In the foregoing method or any other embodiment of a method of insect control, the method may include a step of using the irrigation line(s) to wet the substrates in the dispensers.

In the foregoing or any other embodiment, a stake may be disposed on the dispenser or packaged with the dispenser. The stake may be coupled to an irrigation line or section thereof.

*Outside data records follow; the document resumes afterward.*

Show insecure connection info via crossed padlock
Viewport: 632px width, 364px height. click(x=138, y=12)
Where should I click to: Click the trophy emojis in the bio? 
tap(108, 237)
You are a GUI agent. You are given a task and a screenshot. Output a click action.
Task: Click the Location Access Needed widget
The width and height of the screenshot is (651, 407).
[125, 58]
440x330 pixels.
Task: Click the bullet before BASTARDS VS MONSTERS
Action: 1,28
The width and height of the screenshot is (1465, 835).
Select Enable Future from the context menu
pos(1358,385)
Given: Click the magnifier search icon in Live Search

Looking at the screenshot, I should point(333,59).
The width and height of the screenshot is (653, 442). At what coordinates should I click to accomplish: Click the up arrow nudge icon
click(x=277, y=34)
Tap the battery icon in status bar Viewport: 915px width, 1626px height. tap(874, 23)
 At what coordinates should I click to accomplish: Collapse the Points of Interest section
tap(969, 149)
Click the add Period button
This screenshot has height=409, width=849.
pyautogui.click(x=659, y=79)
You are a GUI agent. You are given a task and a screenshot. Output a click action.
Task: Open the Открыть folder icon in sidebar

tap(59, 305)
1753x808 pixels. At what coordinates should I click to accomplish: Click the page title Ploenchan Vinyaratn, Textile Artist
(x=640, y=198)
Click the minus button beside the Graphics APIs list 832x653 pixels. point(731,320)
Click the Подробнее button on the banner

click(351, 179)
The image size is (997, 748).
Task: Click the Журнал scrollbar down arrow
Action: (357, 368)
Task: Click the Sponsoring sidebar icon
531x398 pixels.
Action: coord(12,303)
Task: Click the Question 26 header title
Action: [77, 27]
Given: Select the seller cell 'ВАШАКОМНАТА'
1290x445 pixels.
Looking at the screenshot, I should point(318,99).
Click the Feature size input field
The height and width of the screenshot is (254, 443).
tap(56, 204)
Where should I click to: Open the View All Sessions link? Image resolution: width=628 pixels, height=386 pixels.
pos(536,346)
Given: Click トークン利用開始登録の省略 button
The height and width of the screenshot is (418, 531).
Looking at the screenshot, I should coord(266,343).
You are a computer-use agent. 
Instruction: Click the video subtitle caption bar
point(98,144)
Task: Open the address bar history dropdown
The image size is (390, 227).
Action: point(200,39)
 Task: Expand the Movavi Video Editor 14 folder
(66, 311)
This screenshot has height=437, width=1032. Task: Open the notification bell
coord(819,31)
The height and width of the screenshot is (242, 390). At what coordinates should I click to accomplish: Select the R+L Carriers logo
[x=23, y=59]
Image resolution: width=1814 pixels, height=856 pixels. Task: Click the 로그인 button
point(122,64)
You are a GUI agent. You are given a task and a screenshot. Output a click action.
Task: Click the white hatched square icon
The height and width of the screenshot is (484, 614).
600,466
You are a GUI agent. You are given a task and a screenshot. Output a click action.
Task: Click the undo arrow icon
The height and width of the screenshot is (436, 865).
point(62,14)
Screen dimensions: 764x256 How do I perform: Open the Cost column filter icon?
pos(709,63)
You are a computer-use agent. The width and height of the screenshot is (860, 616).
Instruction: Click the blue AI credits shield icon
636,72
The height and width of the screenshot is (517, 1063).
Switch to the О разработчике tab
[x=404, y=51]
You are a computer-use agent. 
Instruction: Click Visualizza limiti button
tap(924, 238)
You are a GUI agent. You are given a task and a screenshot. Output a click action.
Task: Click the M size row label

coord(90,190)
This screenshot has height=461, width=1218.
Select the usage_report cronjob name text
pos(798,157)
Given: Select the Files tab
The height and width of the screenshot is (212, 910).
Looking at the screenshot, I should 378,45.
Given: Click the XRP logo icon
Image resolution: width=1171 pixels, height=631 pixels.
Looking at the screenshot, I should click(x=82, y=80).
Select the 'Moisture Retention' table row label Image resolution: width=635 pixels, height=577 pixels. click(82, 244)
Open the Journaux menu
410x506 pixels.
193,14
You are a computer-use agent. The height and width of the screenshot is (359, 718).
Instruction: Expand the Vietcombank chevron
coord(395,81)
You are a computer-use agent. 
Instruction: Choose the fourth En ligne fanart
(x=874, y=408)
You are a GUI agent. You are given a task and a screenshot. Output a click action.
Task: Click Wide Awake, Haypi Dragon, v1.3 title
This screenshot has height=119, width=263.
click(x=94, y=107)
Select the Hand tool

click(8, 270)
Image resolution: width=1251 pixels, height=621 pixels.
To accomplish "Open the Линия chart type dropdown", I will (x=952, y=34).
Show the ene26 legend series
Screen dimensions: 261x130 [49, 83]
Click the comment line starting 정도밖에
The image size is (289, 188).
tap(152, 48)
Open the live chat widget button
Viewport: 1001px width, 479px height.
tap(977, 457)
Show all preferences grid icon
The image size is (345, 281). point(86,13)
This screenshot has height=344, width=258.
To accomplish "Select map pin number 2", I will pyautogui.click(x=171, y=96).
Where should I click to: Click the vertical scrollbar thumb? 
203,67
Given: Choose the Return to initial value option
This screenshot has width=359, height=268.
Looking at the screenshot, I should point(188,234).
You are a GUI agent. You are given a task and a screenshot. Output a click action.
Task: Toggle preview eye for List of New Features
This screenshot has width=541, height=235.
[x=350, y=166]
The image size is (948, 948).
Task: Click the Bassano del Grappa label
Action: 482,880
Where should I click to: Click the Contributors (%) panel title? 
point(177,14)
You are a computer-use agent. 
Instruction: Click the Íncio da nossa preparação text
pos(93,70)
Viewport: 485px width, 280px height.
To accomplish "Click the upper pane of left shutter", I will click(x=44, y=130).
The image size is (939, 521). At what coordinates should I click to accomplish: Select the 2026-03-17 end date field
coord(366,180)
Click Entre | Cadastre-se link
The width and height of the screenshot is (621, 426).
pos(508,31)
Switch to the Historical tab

In another possible embodiment, the inventive subject matter is directed to a method of pest control or management. The method includes steps of providing a plurality of dispenser systems for pest management. Each dispenser includes: one or more sidewalls extending upwardly from a bottom wall of the dispenser. At least one aperture is disposed in a wall that is sized and shaped to allow ingress of a target insect type. A receptacle for supporting the substrate disposed in a space defined by the sidewalls and bottom wall. A substrate may be a composition that is an active agent for management or control of the target insect type. Each of the dispenser height, width, and depth dimensions is between 1 cm to 30 cm. The method includes a step of placing the dispenser system in a site comprising a plurality of plants susceptible to the target insect.

In the foregoing method or any other embodiment of a method of insect control the site may be a site with a plurality of fruit plants.

In the foregoing method or any other embodiment of a method of insect control the target insect may be a fruit fly species. The fruit fly species may be SWD.

In the foregoing method or any other embodiment of a method of insect control, the dispenser may be provided at a rate of at least 20 dispensers per hectare, with generally uniform spacing of plants and dispensers.

In the foregoing method or any other embodiment of a method of insect control, dispensers are placed at a rate of fifty (50) dispensers per acre (124 dispensers/ha) among the susceptible plants.

In the foregoing method or any other embodiment of a method of insect control, a minimum of ten (10) dispensers are used and are spaced up to 13.33 m apart from each other among the plants.

In the foregoing method or any other embodiment of a method of insect control, there may be a step of periodically hydrating the substrate in the dispenser.